▶ _O QUE FAZER_
Prossiga, por favor, o trecho sobre Herodes e a pregação do santo precursor a partir da última frase apresentada.

▶ _TRECHO FORNECIDO_
..............................
Baldados os esforços do santo precursor, Herodes continua na mesma vida, e hoje arde no fogo do Inferno apesar da graça divina ter-lhe batido à porta, com o próprio precursor de Cristo pregando em sua “capela privada”. Nada disso serviu a Herodes, porque embora aquelas palavras o desconsertassem por um certo momento, conduzindo-o na direção da realidade, o governante logo cuidava de voltar para o mundo da fantasia, tratando aquela pregação como nada mais que “romances de cavalaria”.
..............................
▶ _DADOS FORNECIDOS_
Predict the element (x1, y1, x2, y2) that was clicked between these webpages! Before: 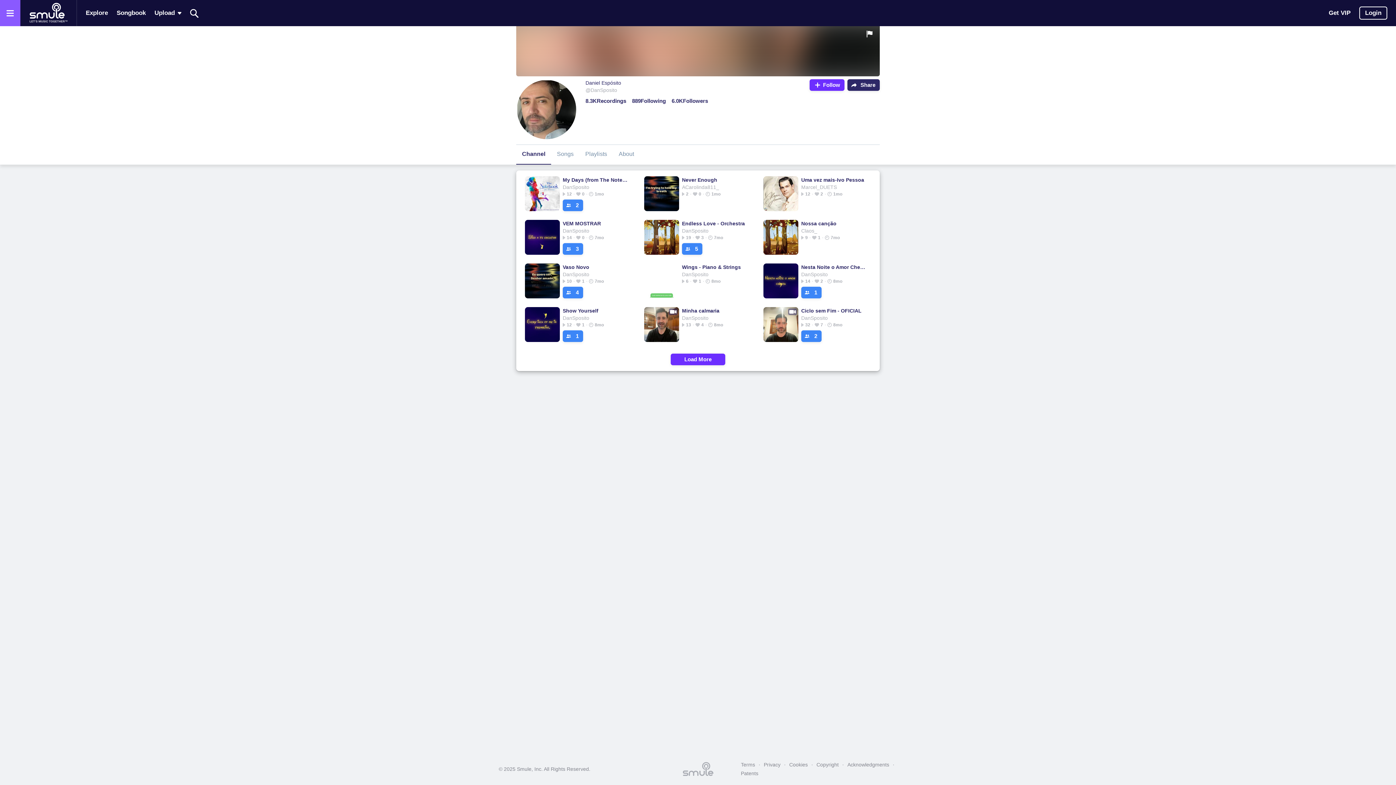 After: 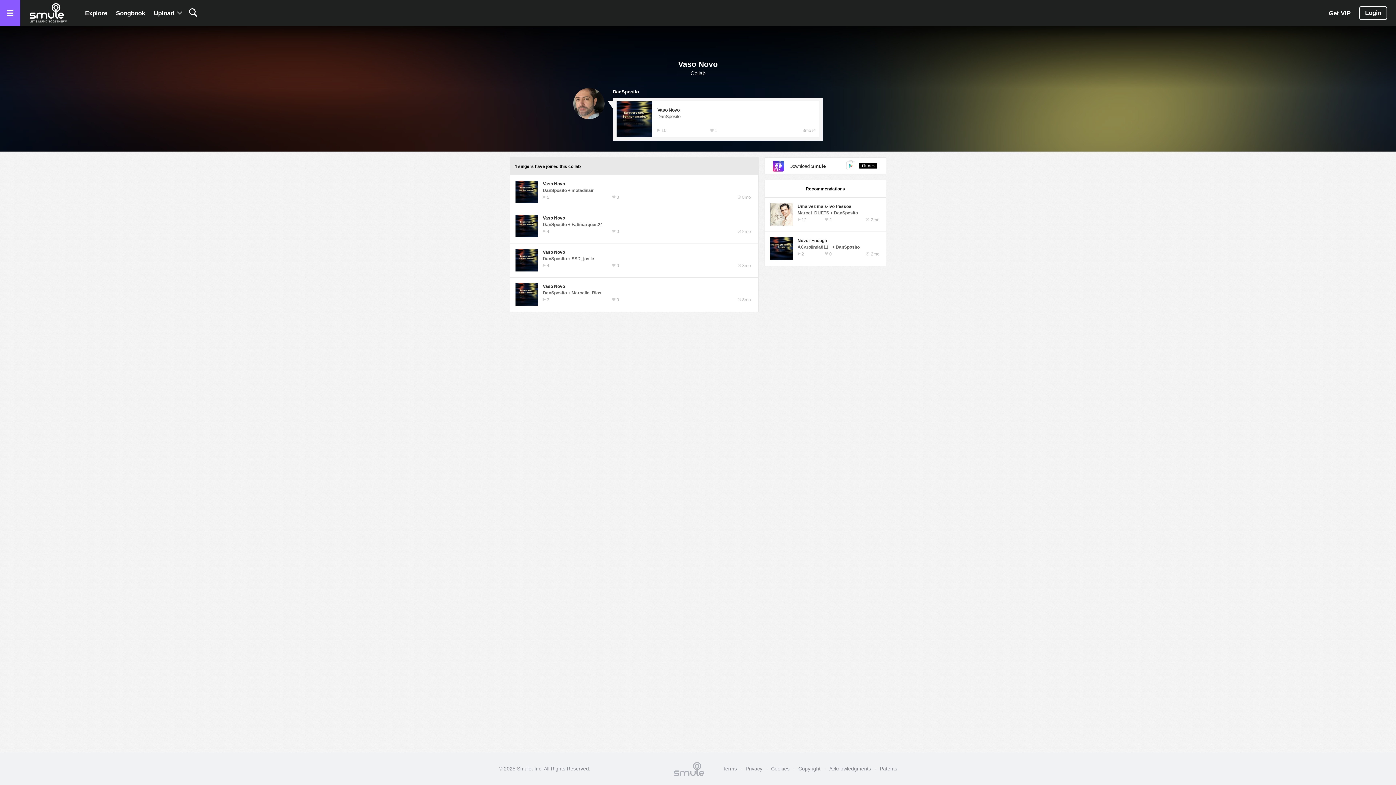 Action: label: 4 bbox: (562, 286, 583, 298)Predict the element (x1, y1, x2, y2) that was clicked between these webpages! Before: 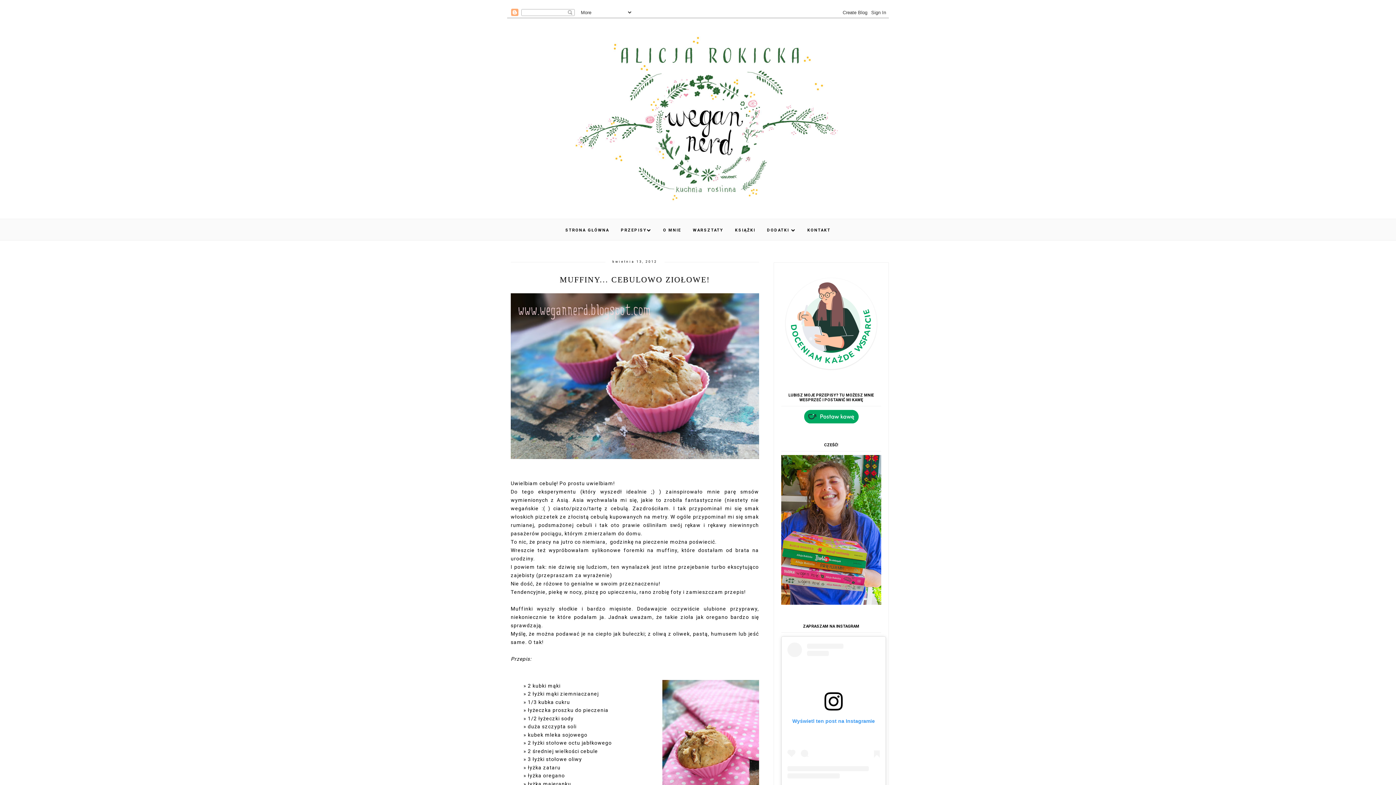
..............................
▶ _RESULTADO DO EXERCÍCIO_
Podemos dizer que Herodes era daqueles que se denominam homens “práticos”. Um sujeito que não se apegava a “bobagens” no dia a dia. É claro que tinha aquele prazer onírico das boas histórias, mas depois que descia ao chão, simplesmente descartava tudo como histórias bonitas de um homem idealista, e partia para resolver seus problemas práticos do reino. Assim, Herodes não via problema algum em trapacear, em mentir, trair ou escamotear. Mais tarde, quando o próprio Jesus se encontra com Herodes, Ele permanece calado. Perceba que Nosso Senhor conversa com Pilatos e responde aos Sumos Sacerdotes Anás e Caifás, numa última tentativa de converter seus corações empedernidos; mas não dirige a palavra a Herodes — o Tetrarca já tivera a oportunidade com João Batista. Lembremos das palavras de Santo Agostinho: “Tenho medo do Deus que passa e não volta.”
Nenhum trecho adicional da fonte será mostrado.